Contact dermatitis results from contact with a particular item. Where atopy may result from casual contact, like pollen spores in the air, contact dermatitis is from direct contact. This may include things like carpet fibers, plastics, or cleaners. The symptoms are more unique than the other types of allergens. Bumps or blisters that are red and itchy, intense scratching, and potentially hair loss in certain areas are the symptoms of contact dermatitis.

Dermatitis can also be caused by fleas, called flea dermatitis. This is a reaction to flea bites and similar symptoms can be seen.

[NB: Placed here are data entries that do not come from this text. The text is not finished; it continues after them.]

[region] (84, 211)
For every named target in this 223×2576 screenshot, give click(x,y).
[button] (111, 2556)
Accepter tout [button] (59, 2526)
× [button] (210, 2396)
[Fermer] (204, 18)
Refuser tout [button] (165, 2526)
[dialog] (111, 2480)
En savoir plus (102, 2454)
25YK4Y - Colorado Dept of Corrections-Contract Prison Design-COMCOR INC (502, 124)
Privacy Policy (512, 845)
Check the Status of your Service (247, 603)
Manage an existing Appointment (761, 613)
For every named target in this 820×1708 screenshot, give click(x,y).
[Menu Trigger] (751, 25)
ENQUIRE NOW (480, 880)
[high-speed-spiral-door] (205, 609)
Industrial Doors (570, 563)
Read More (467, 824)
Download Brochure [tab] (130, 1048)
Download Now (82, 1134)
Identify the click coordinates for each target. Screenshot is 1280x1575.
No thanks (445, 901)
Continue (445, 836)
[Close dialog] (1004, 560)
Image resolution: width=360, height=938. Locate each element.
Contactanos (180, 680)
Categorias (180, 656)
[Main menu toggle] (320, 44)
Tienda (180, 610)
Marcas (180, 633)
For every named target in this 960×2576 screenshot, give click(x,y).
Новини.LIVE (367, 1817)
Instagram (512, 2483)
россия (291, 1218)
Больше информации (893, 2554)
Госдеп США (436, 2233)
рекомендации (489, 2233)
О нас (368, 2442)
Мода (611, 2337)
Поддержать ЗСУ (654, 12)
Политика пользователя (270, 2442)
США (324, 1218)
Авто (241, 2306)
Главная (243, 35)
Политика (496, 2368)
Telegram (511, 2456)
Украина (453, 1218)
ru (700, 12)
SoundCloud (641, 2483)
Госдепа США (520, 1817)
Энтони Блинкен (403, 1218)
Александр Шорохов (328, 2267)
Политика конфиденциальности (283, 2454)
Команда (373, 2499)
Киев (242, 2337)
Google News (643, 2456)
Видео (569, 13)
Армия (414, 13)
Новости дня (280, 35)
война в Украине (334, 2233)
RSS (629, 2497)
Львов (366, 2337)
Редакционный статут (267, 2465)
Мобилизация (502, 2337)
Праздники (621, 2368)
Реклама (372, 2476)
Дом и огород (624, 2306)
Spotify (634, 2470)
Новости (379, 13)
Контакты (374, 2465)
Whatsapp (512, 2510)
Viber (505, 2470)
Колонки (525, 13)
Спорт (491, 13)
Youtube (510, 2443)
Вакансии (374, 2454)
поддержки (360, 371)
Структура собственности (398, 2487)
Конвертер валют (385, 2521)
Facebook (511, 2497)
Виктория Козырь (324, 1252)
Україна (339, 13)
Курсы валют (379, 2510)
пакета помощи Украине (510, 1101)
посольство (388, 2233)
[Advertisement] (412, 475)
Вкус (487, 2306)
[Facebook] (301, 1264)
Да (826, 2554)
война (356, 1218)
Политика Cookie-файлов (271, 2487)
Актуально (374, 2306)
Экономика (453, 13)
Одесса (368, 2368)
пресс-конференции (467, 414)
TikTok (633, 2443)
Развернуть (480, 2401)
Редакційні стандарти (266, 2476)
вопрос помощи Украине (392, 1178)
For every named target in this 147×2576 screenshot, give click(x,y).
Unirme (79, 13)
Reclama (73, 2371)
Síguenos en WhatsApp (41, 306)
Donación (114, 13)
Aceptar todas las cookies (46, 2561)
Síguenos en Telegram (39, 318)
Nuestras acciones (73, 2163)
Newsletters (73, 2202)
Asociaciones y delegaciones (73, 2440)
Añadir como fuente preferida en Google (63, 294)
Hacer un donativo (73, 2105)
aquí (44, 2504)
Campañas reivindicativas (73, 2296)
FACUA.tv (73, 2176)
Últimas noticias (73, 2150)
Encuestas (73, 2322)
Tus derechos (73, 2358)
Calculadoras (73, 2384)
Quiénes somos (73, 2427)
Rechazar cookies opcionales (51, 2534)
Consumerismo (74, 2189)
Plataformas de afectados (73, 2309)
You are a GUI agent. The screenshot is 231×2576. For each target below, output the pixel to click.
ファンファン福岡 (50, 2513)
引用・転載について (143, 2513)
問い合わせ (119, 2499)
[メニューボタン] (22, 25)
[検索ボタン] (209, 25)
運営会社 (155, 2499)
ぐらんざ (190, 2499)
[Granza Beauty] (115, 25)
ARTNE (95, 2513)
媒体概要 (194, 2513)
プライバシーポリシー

Allergies in pets is a common problem and can usually be treated. Watch your pet closely for symptoms. These may be hard to spot and may take some digging on your part to uncover. Talk to your vet about possible medications they can take and what are the best ways to avoid the allergen. Some allergic reactions can be severe, like anaphylaxis and swelling of the face, and may require the use of a epi-pen or similar emergency medication. With the right tools, you can help your pet avoid the items that trigger their allergic reactions and help manage their symptoms. Even with allergies, your pet does not have to suffer.